Guardians Of The Galaxy 3's New Bowie Ship Design Was Inspired By A Circular Saw
I do not envy any production designer tasked with coming up with a new design for a cinematic spaceship. Ever since we were given the Enterprise and the Millennium Falcon, these designers have been tasked with creating ships that have to accomplish a number of things. They need to make sense as objects that would be shot up into space. They need to be markedly different in design from every other iconic spaceship to come before it. They need to make sure their interior designs are practical for shooting and match the aesthetic of the exterior. And for many, they also need to be appealing to children so those kids will buy them as toys.
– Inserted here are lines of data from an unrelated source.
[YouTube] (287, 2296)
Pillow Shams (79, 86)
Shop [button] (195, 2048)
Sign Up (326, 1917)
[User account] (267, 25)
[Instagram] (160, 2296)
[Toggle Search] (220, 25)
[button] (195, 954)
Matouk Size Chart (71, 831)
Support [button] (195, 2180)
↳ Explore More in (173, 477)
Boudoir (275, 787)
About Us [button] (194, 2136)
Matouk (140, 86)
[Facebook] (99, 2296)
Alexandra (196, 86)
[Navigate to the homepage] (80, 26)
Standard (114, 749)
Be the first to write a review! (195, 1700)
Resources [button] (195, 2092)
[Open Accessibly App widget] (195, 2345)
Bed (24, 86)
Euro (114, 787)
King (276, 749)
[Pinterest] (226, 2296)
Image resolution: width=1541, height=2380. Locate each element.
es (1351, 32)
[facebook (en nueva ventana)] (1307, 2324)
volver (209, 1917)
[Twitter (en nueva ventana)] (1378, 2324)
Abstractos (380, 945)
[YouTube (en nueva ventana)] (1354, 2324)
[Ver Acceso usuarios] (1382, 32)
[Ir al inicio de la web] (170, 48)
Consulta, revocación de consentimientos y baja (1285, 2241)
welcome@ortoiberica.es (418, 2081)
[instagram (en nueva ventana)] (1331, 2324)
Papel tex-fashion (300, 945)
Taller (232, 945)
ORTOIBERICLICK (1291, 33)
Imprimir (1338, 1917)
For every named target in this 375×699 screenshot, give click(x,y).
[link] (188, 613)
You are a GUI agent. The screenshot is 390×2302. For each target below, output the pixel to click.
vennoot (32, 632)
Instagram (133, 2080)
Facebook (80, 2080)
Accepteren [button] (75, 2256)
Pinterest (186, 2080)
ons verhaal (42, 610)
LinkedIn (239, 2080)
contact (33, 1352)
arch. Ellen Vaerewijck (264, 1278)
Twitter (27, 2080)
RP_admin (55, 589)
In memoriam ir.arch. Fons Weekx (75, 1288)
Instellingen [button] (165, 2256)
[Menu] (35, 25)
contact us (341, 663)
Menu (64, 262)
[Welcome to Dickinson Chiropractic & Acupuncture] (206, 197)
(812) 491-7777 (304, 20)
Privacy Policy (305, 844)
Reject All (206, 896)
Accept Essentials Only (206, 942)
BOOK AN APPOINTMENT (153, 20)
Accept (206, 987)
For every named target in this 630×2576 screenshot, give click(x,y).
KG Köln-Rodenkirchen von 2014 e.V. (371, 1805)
They also need to appeal to adult toy collectors who will buy a far too expensive model of the ship to prominently display inside its box.
"Guardians of the Galaxy Vol. 3" introduces a new ship for the titular superhero team to cruise around the universe in, and in a nod to all things pop music related in these films, it's called the Bowie. For its toyetic possibilities, I am not the best judge, as I am not someone who collects toys (my collection addictions exist in the physical media realm), but I can say that I found the ship design to be a fairly unique approach in the grand scheme of things. Most importantly, I felt it was a proper cohesive whole and not a collection of different sets built on various soundstages. That cohesiveness and continuity were crucial for production designer Beth Mickle, and to achieve that feeling, they looked to a shape all about continuity: a circle. More specifically, she looked at the design of a circular saw to design the Bowie.
Connected spaces
Circular designs make sense in space. Because you basically cannot leave the ship, having a design where everything connects to everything else is a natural solution to maximizing efficiency floating through the cosmos. Speaking with Nerds & Beyond, production designer Beth Mickle, who started working with James Gunn on "The Suicide Squad," details how circles determined just about everything about the Bowie's design:
"If you look at the shape of the Bowie, you can actually really see it's very circular. Behind the whole pilot deck is circular. That really informed the interior spaces. The med bay where we spend most of the time with Rocket, that's a big circular space, the central core is a big circular space, the spiral staircase ... that really drove a lot of the interior designs. Then you get the nice, iconic shot looking down the long hallways, which are all big and circular in nature. We really took the circular theme and ran with it."
These were not purely aesthetic reasons though. A set can only be great if it is designed in conjunction with how the filmmakers want to shoot the project. Gunn wanted a free-flowing set, and putting it together Mickle "wanted to make sure that all the spaces really connected so that the actors could all go from one space to another to the next in dialogue scenes with long walks, tracking shots, following actors ... same with some of the big fight scenes and choreographed scenes in the ship."
Being able to seamlessly move from one space to another does so much to convey that what you're seeing is real, because it is. There's a believable life to be lived on this fake spaceship, and that's something so few designs are able to capture. The Bowie does.